What are definitions of pH and pKa with regard to the ionization of H₂O?

• The ionization of water gives rise to hydrogen ions, H⁺, which are protons, and hydroxide ions, OH⁻. Protons do not exist free in solution, but instead combine with H₂O to generate hydronium ions, H₃O⁺.

• The water ionization constant Kw = [H⁺][OH⁻] = 1.0 × 10⁻¹⁴ M² at 25 °C. The concentration values, [H⁺] and [OH⁻], are reciprocally related, so [H⁺] = [OH⁻] = 1.0 × 10⁻⁷ M in pure water.
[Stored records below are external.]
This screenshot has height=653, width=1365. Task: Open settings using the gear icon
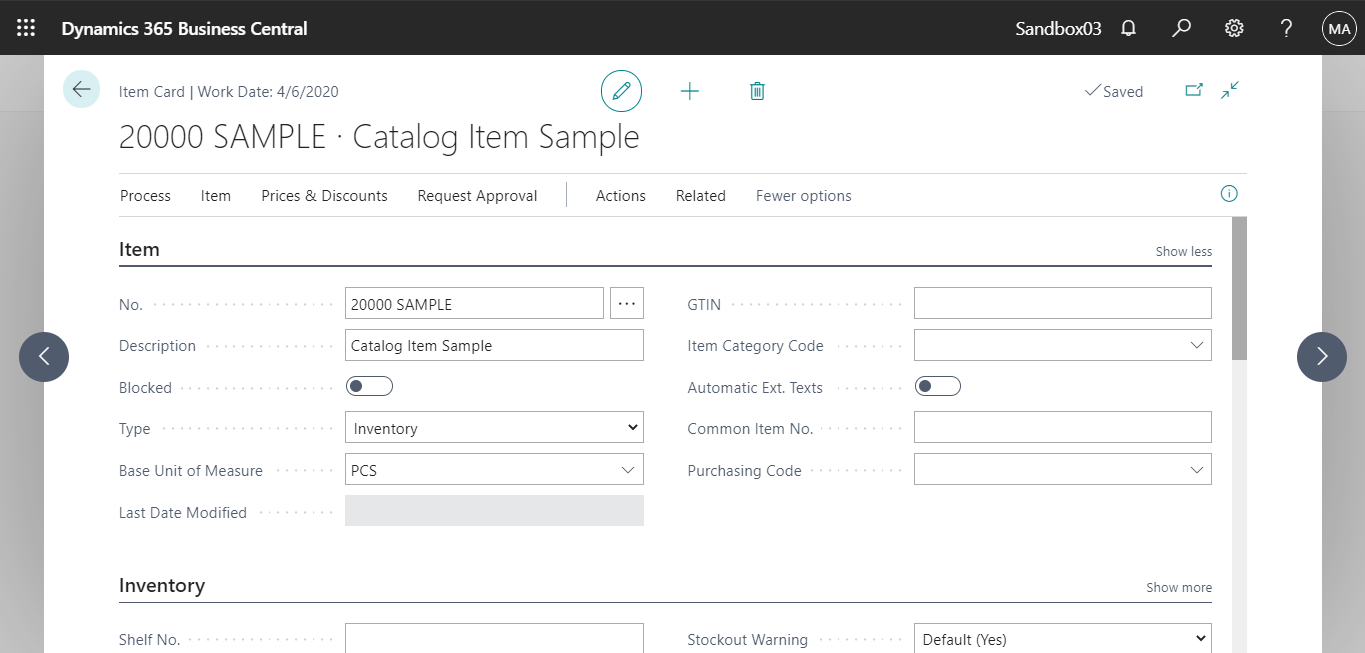click(1233, 27)
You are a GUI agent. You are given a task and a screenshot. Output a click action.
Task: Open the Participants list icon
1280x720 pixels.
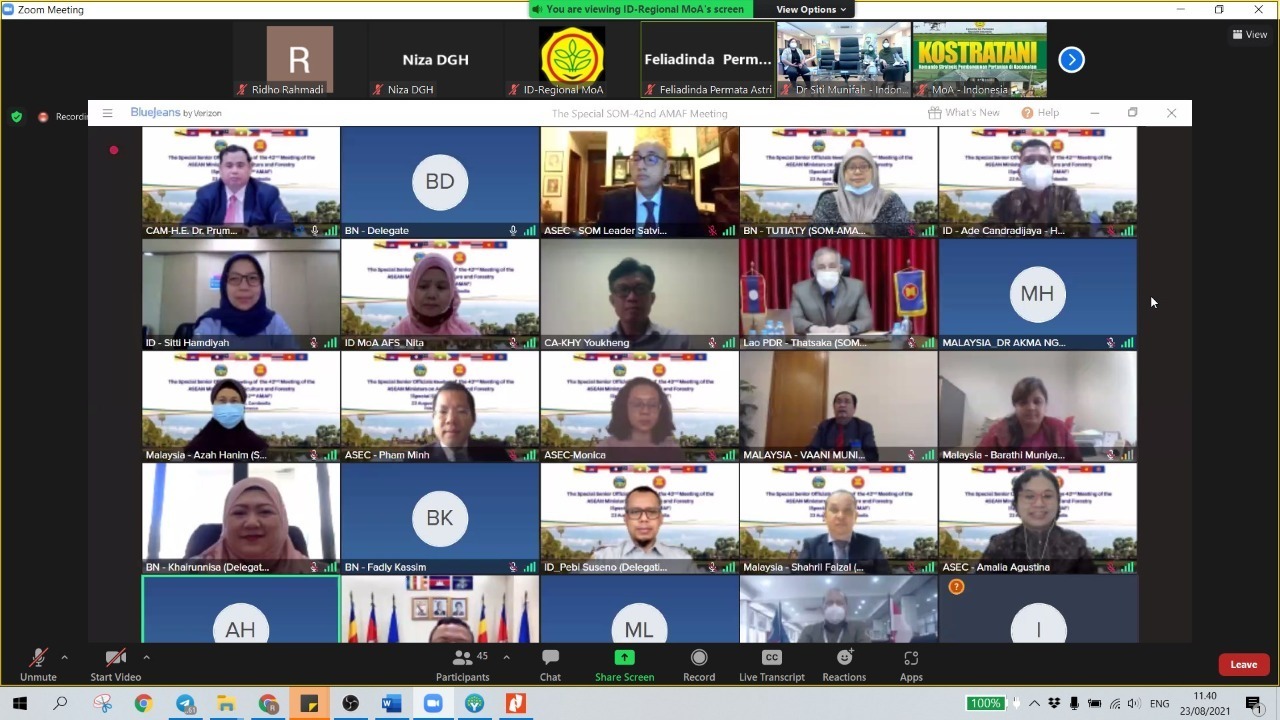point(462,658)
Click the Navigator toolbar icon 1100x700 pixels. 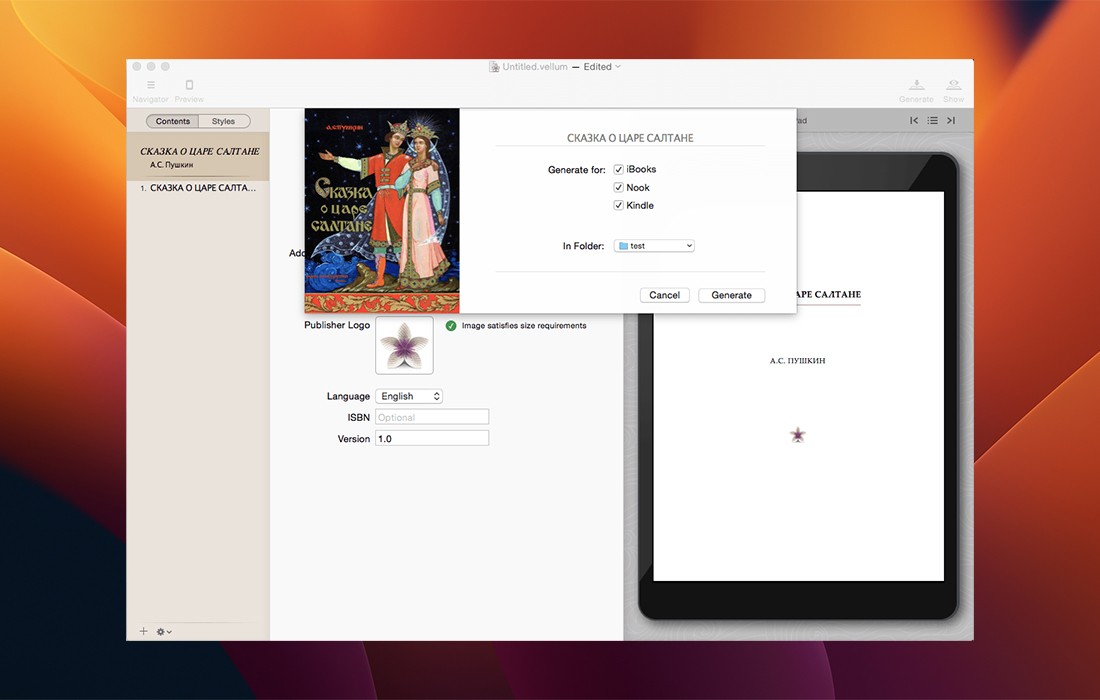pyautogui.click(x=151, y=86)
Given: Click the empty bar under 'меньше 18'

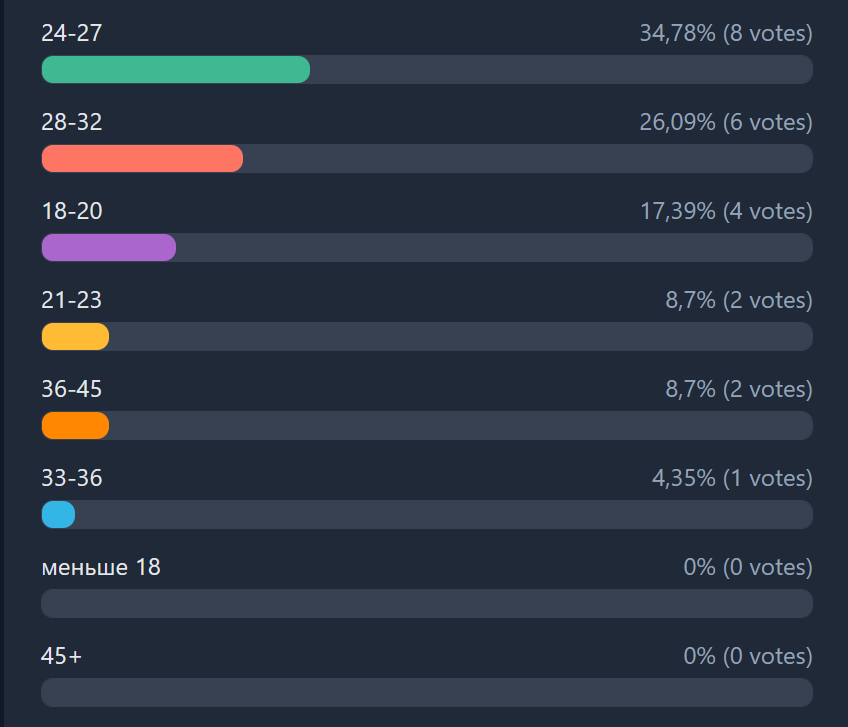Looking at the screenshot, I should [426, 604].
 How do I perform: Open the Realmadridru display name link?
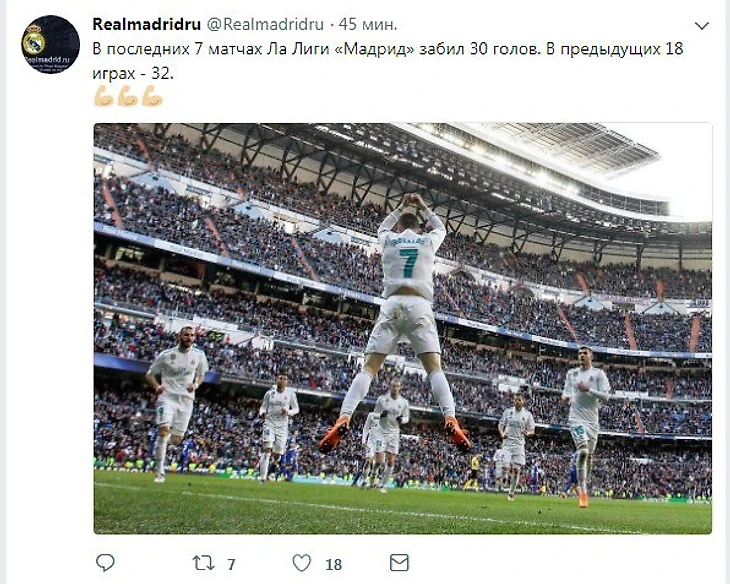[147, 24]
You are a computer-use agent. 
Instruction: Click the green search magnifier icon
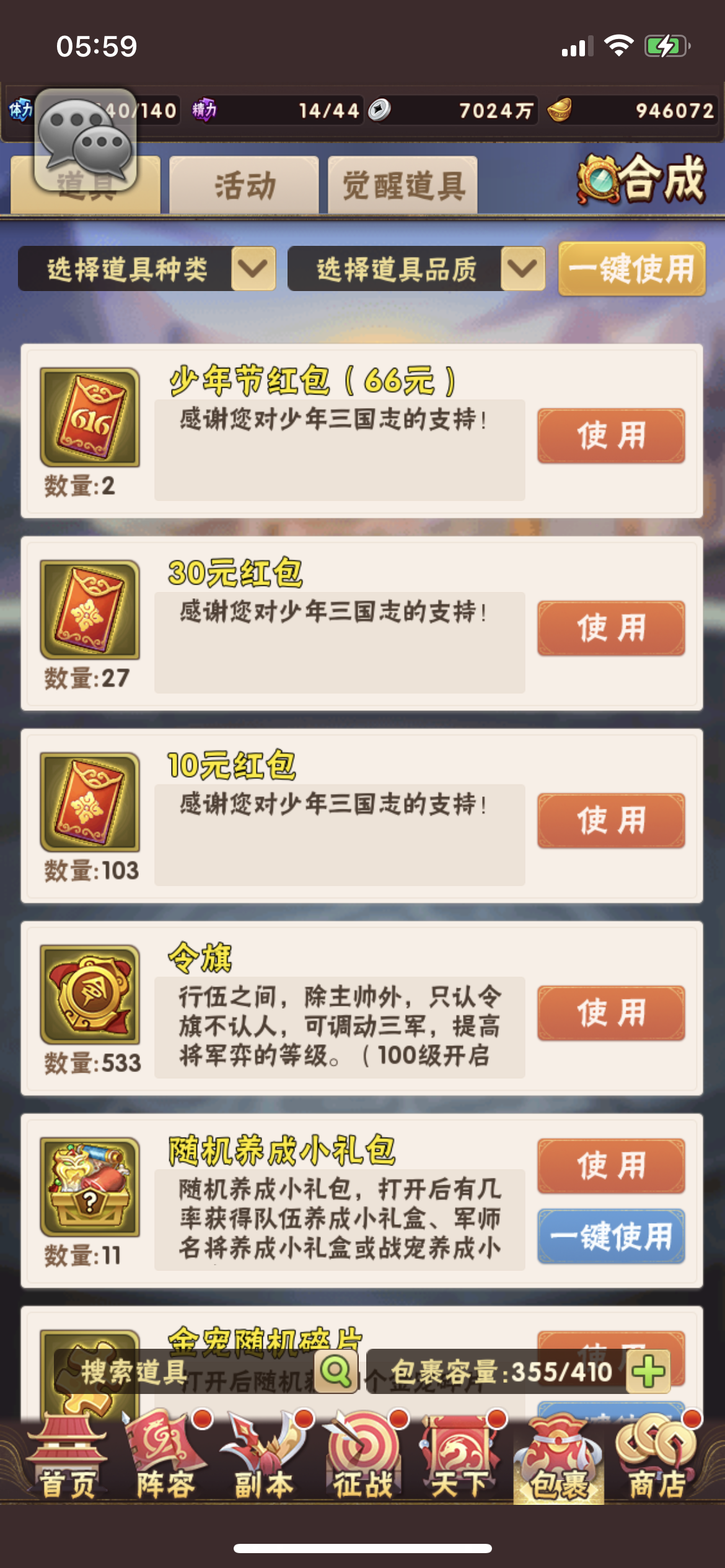point(336,1372)
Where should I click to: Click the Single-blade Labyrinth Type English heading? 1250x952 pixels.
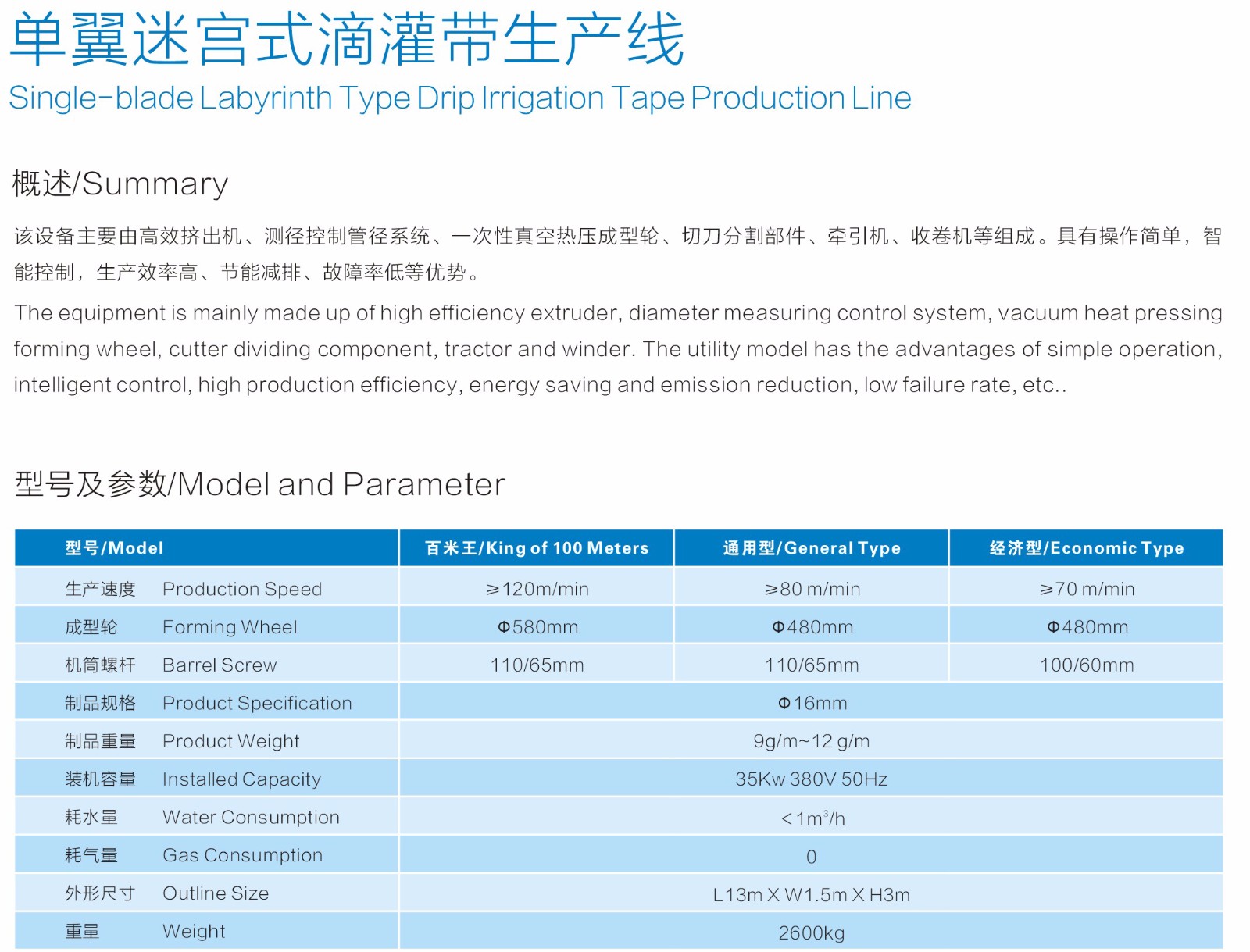pyautogui.click(x=460, y=98)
• The pH scale runs from 0 to 14 and is a convenient method to describe H⁺ concentration in aqueous solutions by using the expression pH = −log[H⁺]. Solutions with pH [OH⁻]), solutions with pH > 7.5 are basic ([H⁺] < [OH⁻]), and neutral solutions have a pH in the range 6.5–7.5 ([H⁺] ≈ [OH⁻]).

• Acids are proton donors, whereas bases are proton acceptors. The ionization reaction of an acid–base conjugate pair can be written as HA ⇌ H⁺ + A⁻.

• The acid dissociation constant, Ka, is derived from the ionization reaction of an acid and can be defined as pKa = −log Ka. Acid–base conjugate pairs with low pKa values are able to dissociate protons at low pH, whereas acid–base conjugate pairs with high pKa values dissociate protons at high pH.

• The Henderson–Hasselbalch equation relates pH and pKa and can be used to determine the ratio of A⁻ (proton acceptor) to HA (proton donor) at a given pH if the pKa is known: pH = pKa + log([A⁻]/[HA]).

• In aqueous solutions with pH values below the pKa, the acid–base conjugate pair is mostly in the protonated form ([HA] > [A⁻]), whereas in aqueous solutions with pH values above the pKa, the acid–base conjugate pair is mostly in the deprotonated form ([A⁻] > [HA]).

• Buffers are aqueous solutions that resist changes in pH because of the protonation or deprotonation of an acid–base conjugate pair present at a high enough concentration to absorb small changes in H⁺ or OH⁻ concentration.